Australia’s Commonwealth Scientific and Industrial Research Organisation (CSIRO), for instance, published a study in 2013 that found that CO2 fertilization correlated with an 11 percent increase in foliage cover from 1982-2010 across parts of the arid areas studied in Australia, North America, the Middle East, and Africa.

This map shows the changes in foliage cover over that period, derived from satellite data.

They explain:

‘The fertilization effect occurs where elevated CO2 enables a leaf during photosynthesis, the process by which green plants convert sunlight into sugar, to extract more carbon from the air or lose less water to the air, or both.

‘If elevated CO2 causes the water use of individual leaves to drop, plants in arid environments will respond by increasing their total numbers of leaves.
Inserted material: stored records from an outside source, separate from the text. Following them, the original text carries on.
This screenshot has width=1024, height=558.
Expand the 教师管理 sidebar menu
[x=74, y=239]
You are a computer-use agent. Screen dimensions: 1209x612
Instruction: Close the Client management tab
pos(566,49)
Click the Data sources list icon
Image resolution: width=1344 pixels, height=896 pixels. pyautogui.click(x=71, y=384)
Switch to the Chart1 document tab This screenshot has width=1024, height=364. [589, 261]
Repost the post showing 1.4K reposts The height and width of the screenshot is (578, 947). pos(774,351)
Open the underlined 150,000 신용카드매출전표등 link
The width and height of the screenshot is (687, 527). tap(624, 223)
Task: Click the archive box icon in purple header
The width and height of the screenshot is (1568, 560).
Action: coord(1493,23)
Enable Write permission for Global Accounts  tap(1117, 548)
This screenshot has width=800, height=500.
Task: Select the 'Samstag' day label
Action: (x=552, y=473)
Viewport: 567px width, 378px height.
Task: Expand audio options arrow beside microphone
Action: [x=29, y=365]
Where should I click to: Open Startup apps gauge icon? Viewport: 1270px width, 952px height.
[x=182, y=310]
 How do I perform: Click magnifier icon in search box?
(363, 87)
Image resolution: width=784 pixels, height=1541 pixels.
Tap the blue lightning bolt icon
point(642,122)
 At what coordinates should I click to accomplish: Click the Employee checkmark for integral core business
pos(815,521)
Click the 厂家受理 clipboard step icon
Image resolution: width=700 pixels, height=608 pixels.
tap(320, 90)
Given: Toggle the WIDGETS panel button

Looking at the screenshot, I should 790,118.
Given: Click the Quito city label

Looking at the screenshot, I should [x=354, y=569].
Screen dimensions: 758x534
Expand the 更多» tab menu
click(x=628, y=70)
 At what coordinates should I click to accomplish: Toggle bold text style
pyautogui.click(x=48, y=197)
These changes in leaf cover can be detected by satellite, particularly in deserts and savannas where the cover is less complete than in wet locations.’

Another study from Boston University in 2016 discovered that carbon dioxide emissions from industrial society had driven huge growth in trees and other plants.

Satellites showed that there had been significant greening of something between 25 percent and 50 percent of the Earth’s vegetated land over the last 33 years, while just 4 percent of vegetated land has suffered from plant loss.

Other studies have found that the Sahara has shrunk by 8 percent in the same period.

Now, up-to-date data from NASA confirms that these trends have continued and that the planet is 10 percent greener than in 2000.

In any sane world, this fact would be welcomed. It may be one of the reasons why the UN Food and Agricultural Organization is forecasting a record world grain harvest this year.

Instead, we demonize carbon dioxide.